### Activity
Please repeat word for word the line containing "Image resolution: width=1000" and every following line up to and including the last one below, pictures excluded.

### Records to process
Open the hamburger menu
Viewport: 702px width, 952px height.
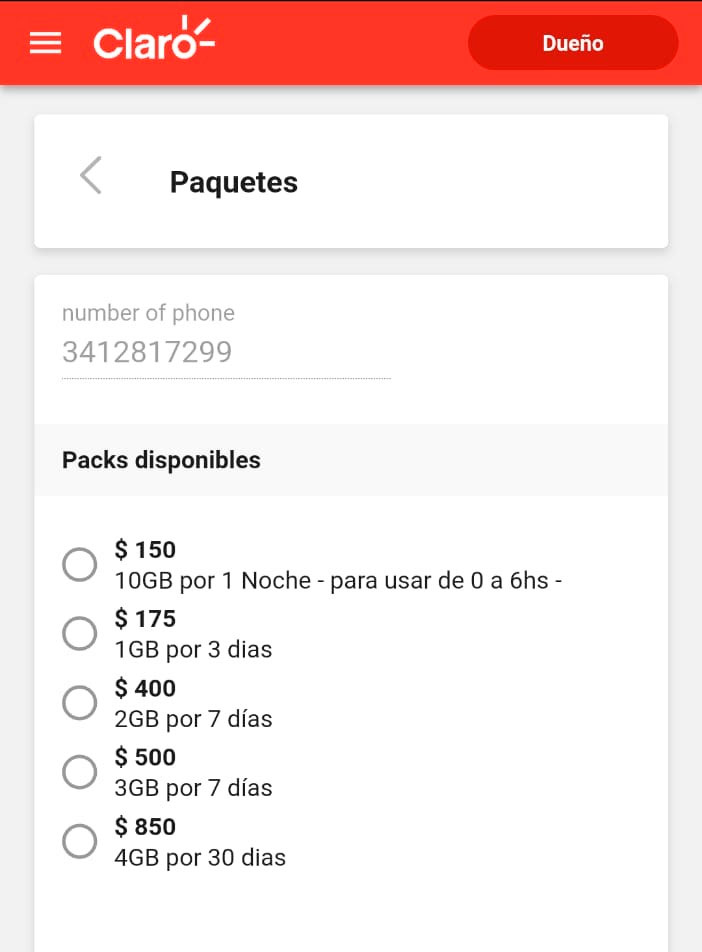tap(46, 44)
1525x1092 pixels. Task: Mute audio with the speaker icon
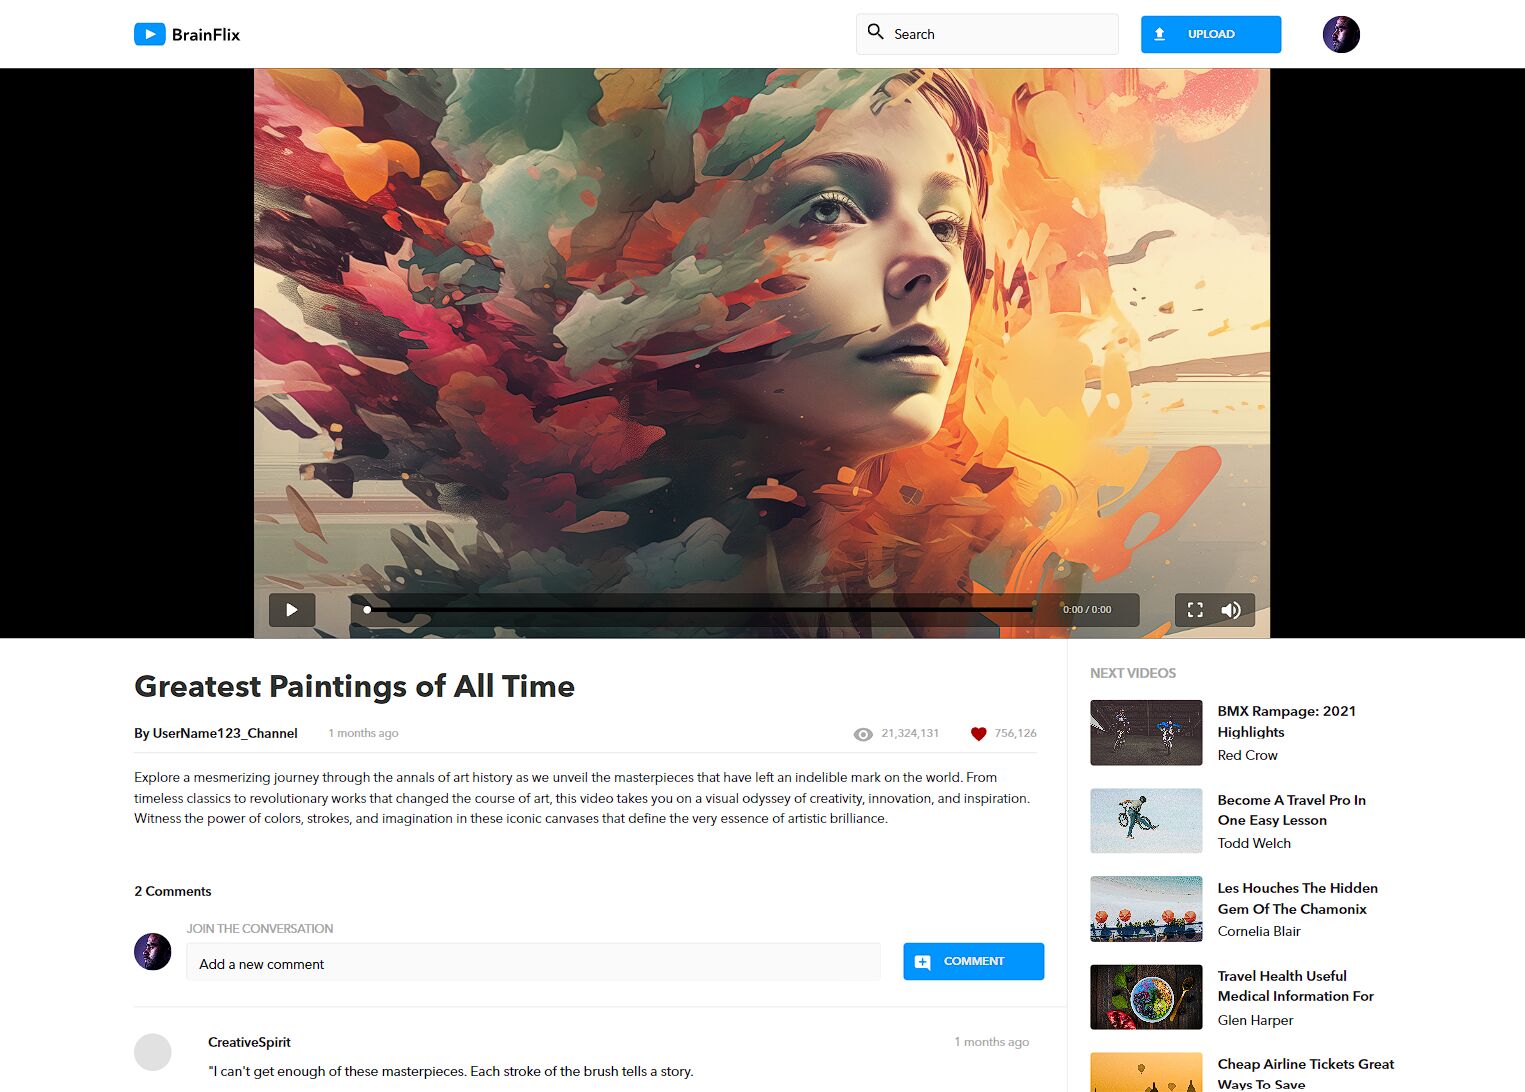[x=1231, y=609]
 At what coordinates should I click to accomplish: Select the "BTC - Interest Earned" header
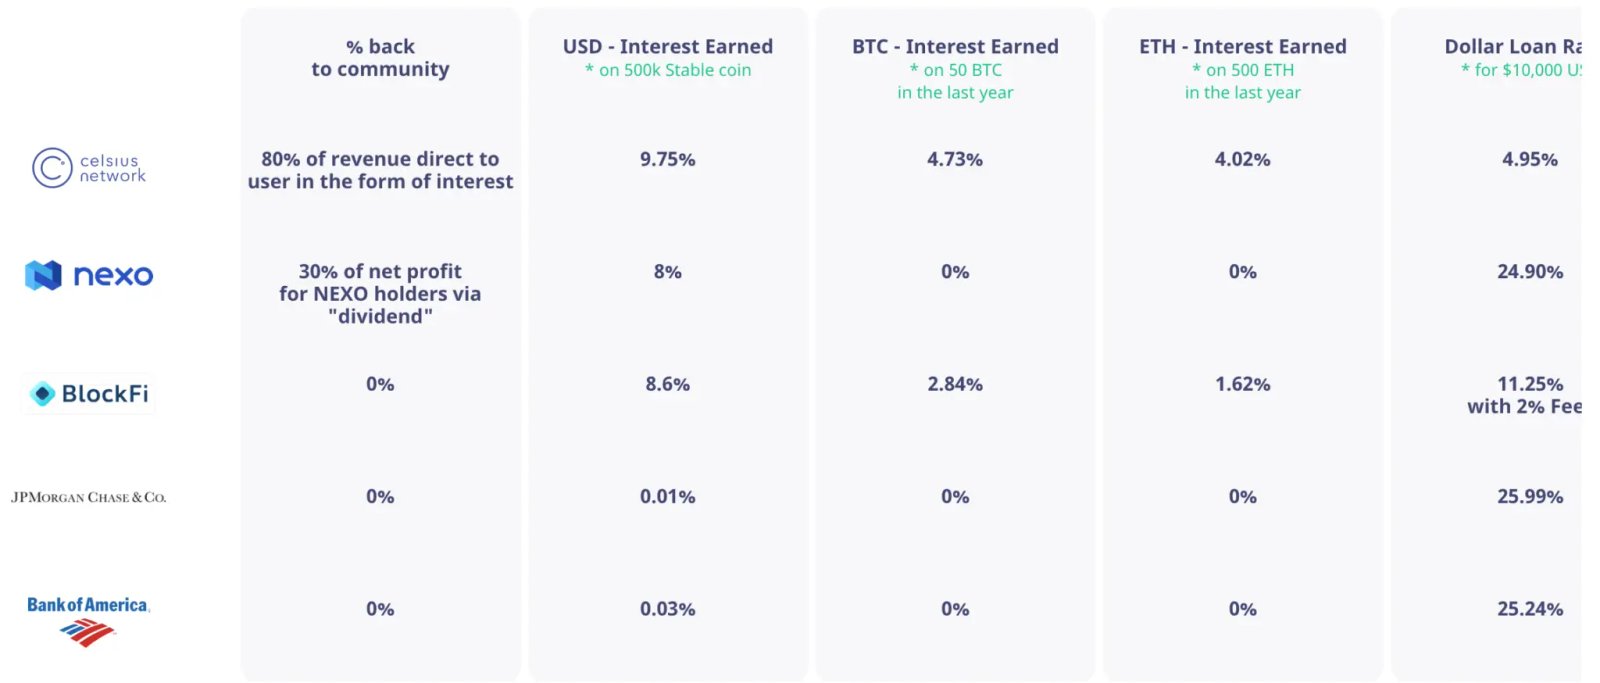pyautogui.click(x=955, y=47)
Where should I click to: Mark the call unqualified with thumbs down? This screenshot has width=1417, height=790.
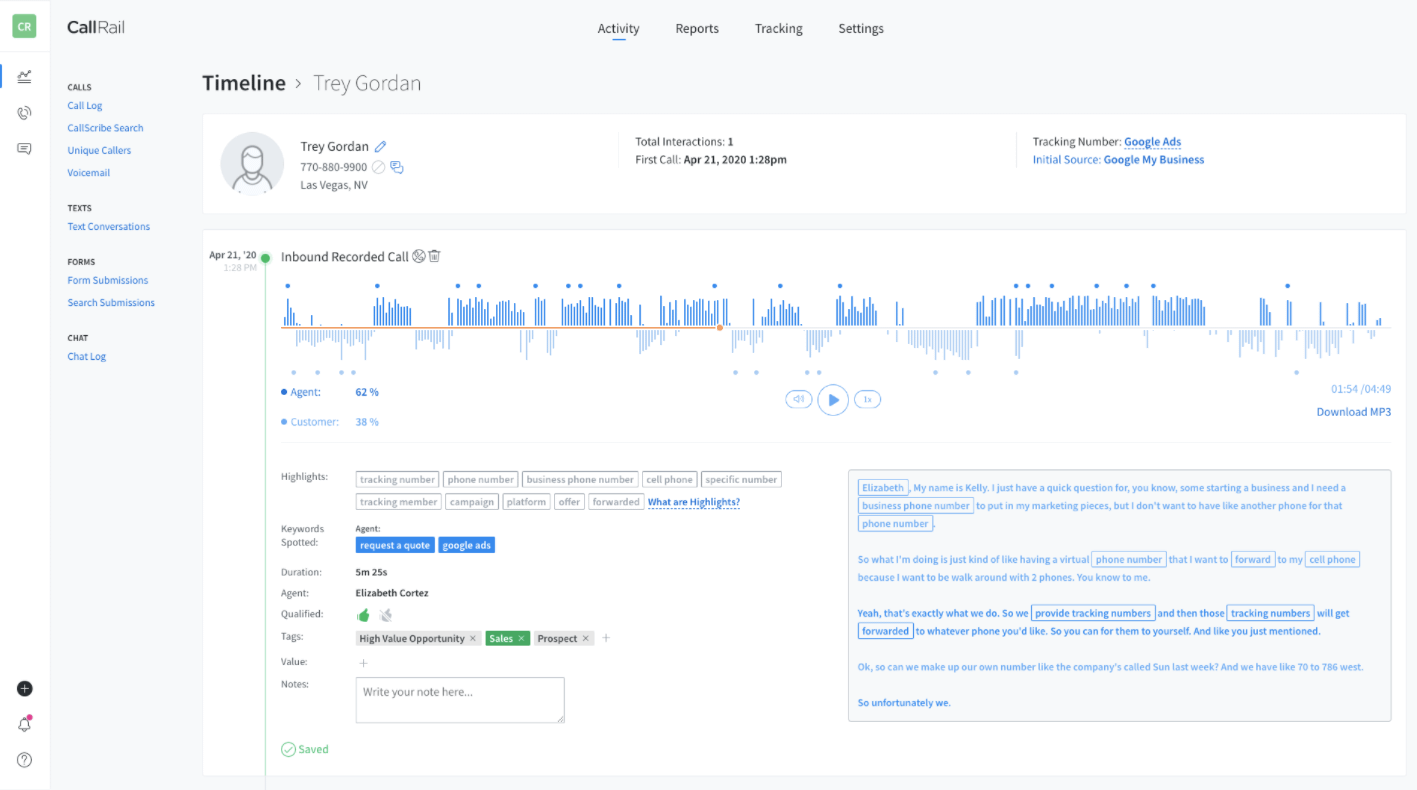click(x=385, y=614)
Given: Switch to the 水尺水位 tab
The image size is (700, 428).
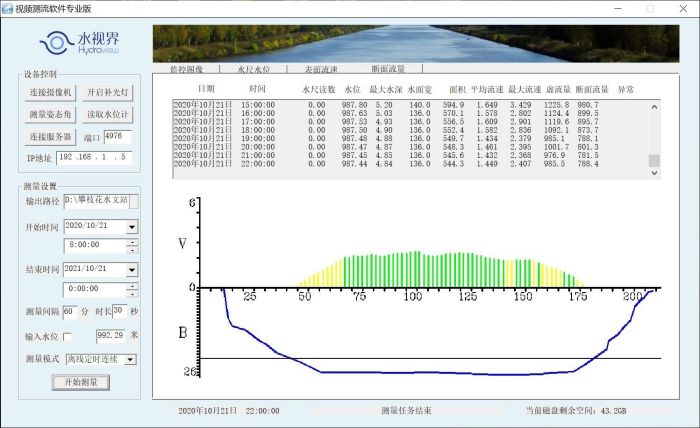Looking at the screenshot, I should tap(253, 70).
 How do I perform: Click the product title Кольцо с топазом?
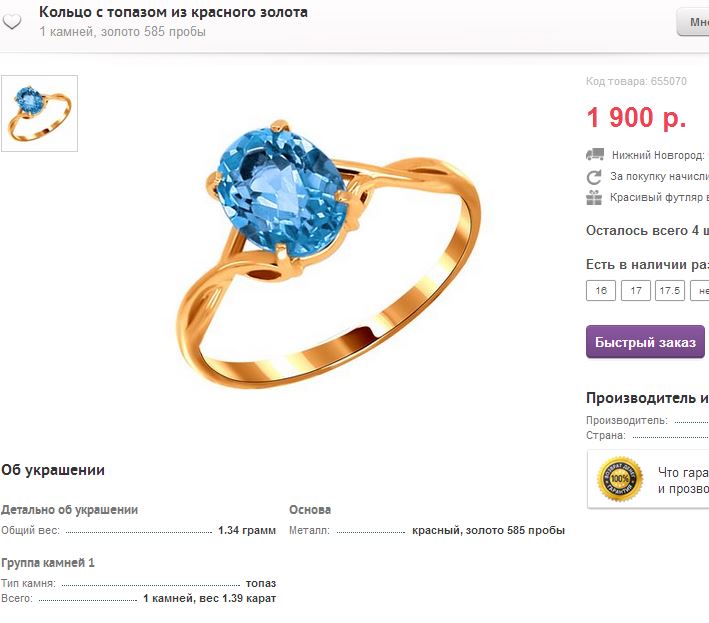click(x=173, y=12)
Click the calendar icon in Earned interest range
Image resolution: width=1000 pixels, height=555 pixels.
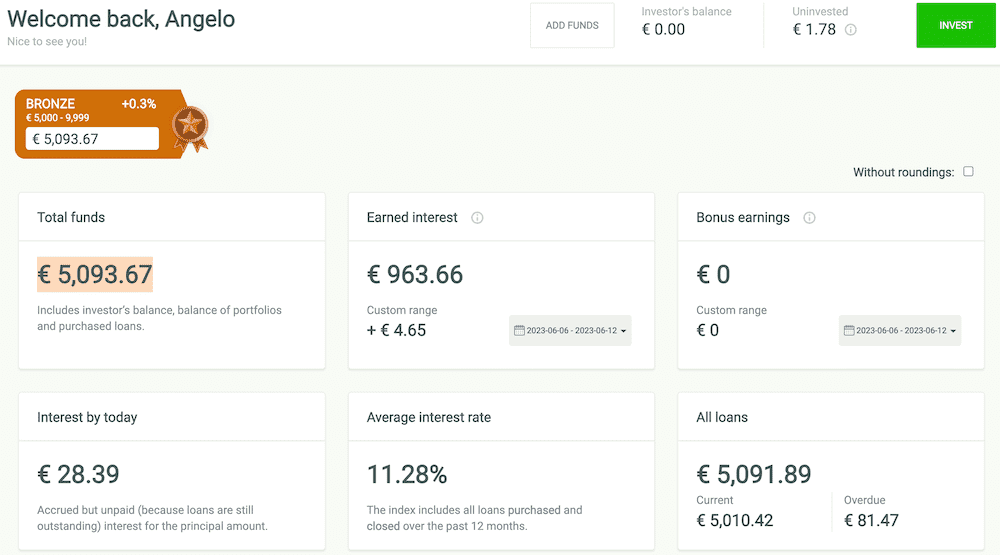pyautogui.click(x=518, y=331)
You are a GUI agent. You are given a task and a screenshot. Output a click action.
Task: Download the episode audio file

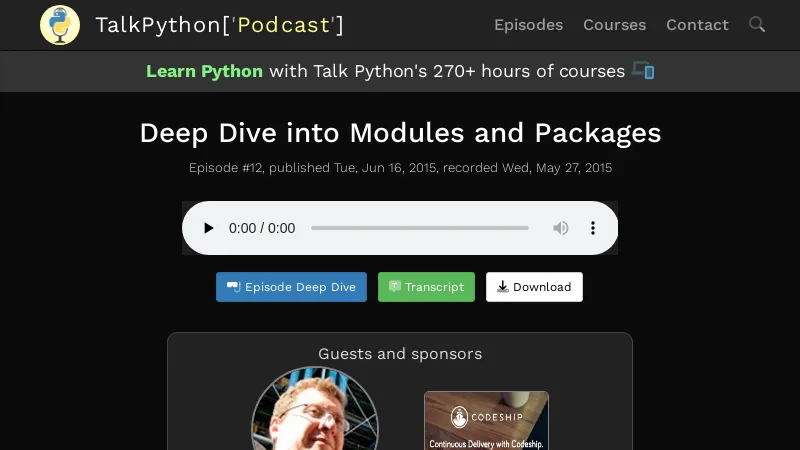534,287
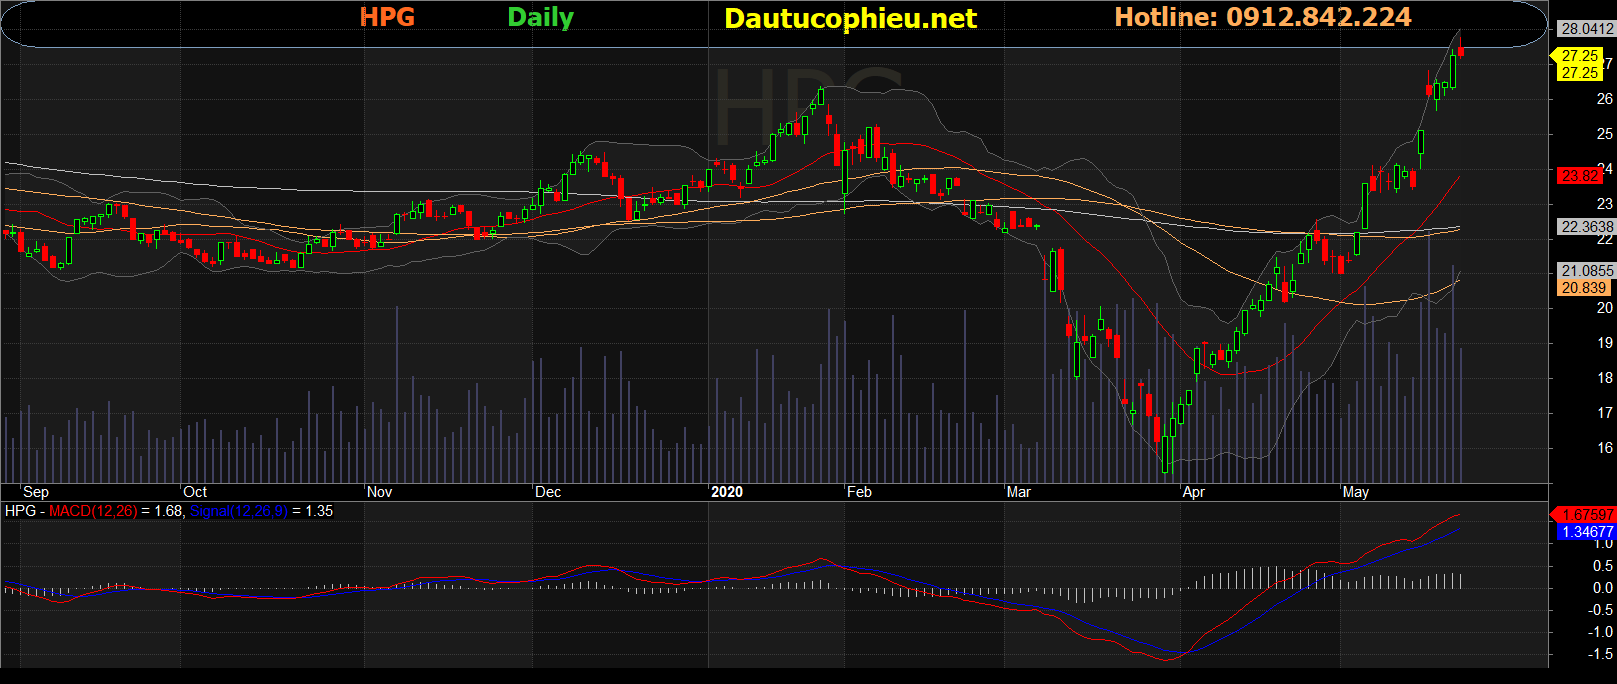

### Written answer
Image resolution: width=1000 pixels, height=555 pixels.
pyautogui.click(x=518, y=331)
You are a GUI agent. You are given a task and a screenshot. Output a click action.
Task: Download the episode audio file

534,287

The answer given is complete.